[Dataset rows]
==================================================
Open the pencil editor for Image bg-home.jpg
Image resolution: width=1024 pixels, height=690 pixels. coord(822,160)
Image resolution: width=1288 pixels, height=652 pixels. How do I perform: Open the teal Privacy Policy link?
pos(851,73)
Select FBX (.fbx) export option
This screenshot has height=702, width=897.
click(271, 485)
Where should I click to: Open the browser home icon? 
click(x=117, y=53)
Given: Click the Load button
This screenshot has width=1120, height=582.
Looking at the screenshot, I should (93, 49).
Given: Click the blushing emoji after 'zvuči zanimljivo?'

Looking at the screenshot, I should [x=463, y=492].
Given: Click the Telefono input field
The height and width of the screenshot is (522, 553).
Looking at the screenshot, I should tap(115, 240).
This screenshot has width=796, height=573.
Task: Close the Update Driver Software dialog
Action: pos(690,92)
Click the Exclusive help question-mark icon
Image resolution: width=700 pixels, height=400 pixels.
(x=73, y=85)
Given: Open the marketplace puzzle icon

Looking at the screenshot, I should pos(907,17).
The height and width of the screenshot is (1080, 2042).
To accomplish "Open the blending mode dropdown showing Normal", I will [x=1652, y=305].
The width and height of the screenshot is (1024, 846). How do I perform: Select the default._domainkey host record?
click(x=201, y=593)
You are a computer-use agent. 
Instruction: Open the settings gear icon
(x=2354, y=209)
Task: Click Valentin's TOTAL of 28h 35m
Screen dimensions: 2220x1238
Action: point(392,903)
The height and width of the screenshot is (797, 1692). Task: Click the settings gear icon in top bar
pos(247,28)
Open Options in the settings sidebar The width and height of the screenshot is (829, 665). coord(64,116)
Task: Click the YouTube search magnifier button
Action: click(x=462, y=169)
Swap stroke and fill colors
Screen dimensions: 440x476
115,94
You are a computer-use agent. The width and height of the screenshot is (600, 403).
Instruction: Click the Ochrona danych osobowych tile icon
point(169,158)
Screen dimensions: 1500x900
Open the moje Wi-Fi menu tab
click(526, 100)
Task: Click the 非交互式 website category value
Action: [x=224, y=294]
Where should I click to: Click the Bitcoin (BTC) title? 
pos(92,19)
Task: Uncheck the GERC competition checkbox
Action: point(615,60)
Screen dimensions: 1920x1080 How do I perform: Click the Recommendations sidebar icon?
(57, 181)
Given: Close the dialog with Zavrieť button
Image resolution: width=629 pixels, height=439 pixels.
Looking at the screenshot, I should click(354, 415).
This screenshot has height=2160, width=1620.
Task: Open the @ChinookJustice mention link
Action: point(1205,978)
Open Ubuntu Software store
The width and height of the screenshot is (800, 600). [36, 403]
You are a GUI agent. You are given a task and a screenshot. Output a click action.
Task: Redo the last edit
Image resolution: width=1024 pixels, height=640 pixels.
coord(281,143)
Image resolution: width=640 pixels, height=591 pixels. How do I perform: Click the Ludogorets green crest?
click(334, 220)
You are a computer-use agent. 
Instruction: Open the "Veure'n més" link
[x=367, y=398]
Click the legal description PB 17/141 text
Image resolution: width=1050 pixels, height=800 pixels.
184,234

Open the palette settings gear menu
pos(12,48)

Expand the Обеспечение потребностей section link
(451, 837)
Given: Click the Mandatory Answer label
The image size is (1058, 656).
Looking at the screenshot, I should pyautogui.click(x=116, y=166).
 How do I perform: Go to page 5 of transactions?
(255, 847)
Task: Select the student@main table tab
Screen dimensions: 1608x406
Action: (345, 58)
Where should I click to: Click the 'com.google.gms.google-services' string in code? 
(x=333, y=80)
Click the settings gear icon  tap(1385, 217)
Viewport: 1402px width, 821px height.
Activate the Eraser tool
==================================================
→ Required work
Rewrite the lines above, switching "gear icon" to "cog icon" everywhere it occurs and changing nothing else.

→ Response to this exercise
Open the pencil editor for Image bg-home.jpg
Image resolution: width=1024 pixels, height=690 pixels. coord(822,160)
Image resolution: width=1288 pixels, height=652 pixels. How do I perform: Open the teal Privacy Policy link?
pos(851,73)
Select FBX (.fbx) export option
This screenshot has height=702, width=897.
click(271, 485)
Where should I click to: Open the browser home icon? 
click(x=117, y=53)
Given: Click the Load button
This screenshot has width=1120, height=582.
Looking at the screenshot, I should (93, 49).
Given: Click the blushing emoji after 'zvuči zanimljivo?'

Looking at the screenshot, I should [x=463, y=492].
Given: Click the Telefono input field
The height and width of the screenshot is (522, 553).
Looking at the screenshot, I should tap(115, 240).
This screenshot has width=796, height=573.
Task: Close the Update Driver Software dialog
Action: pos(690,92)
Click the Exclusive help question-mark icon
Image resolution: width=700 pixels, height=400 pixels.
(x=73, y=85)
Given: Open the marketplace puzzle icon

Looking at the screenshot, I should pos(907,17).
The height and width of the screenshot is (1080, 2042).
To accomplish "Open the blending mode dropdown showing Normal", I will [x=1652, y=305].
The width and height of the screenshot is (1024, 846). How do I perform: Select the default._domainkey host record?
click(x=201, y=593)
You are a computer-use agent. 
Instruction: Open the settings cog icon
(x=2354, y=209)
Task: Click Valentin's TOTAL of 28h 35m
Screen dimensions: 2220x1238
Action: point(392,903)
The height and width of the screenshot is (797, 1692). Task: Click the settings cog icon in top bar
pos(247,28)
Open Options in the settings sidebar The width and height of the screenshot is (829, 665). coord(64,116)
Task: Click the YouTube search magnifier button
Action: click(x=462, y=169)
Swap stroke and fill colors
Screen dimensions: 440x476
115,94
You are a computer-use agent. The width and height of the screenshot is (600, 403).
Instruction: Click the Ochrona danych osobowych tile icon
point(169,158)
Screen dimensions: 1500x900
Open the moje Wi-Fi menu tab
click(526, 100)
Task: Click the 非交互式 website category value
Action: [x=224, y=294]
Where should I click to: Click the Bitcoin (BTC) title? 
pos(92,19)
Task: Uncheck the GERC competition checkbox
Action: point(615,60)
Screen dimensions: 1920x1080 How do I perform: Click the Recommendations sidebar icon?
(57, 181)
Given: Close the dialog with Zavrieť button
Image resolution: width=629 pixels, height=439 pixels.
Looking at the screenshot, I should click(354, 415).
This screenshot has height=2160, width=1620.
Task: Open the @ChinookJustice mention link
Action: point(1205,978)
Open Ubuntu Software store
The width and height of the screenshot is (800, 600). [36, 403]
You are a GUI agent. You are given a task and a screenshot. Output a click action.
Task: Redo the last edit
Image resolution: width=1024 pixels, height=640 pixels.
coord(281,143)
Image resolution: width=640 pixels, height=591 pixels. How do I perform: Click the Ludogorets green crest?
click(334, 220)
You are a computer-use agent. 
Instruction: Open the "Veure'n més" link
[x=367, y=398]
Click the legal description PB 17/141 text
Image resolution: width=1050 pixels, height=800 pixels.
184,234

Open the palette settings gear menu
pos(12,48)

Expand the Обеспечение потребностей section link
(451, 837)
Given: Click the Mandatory Answer label
The image size is (1058, 656).
Looking at the screenshot, I should pyautogui.click(x=116, y=166).
 How do I perform: Go to page 5 of transactions?
(255, 847)
Task: Select the student@main table tab
Screen dimensions: 1608x406
Action: (345, 58)
Where should I click to: Click the 'com.google.gms.google-services' string in code? 
(x=333, y=80)
Click the settings cog icon  tap(1385, 217)
Viewport: 1402px width, 821px height.
Activate the Eraser tool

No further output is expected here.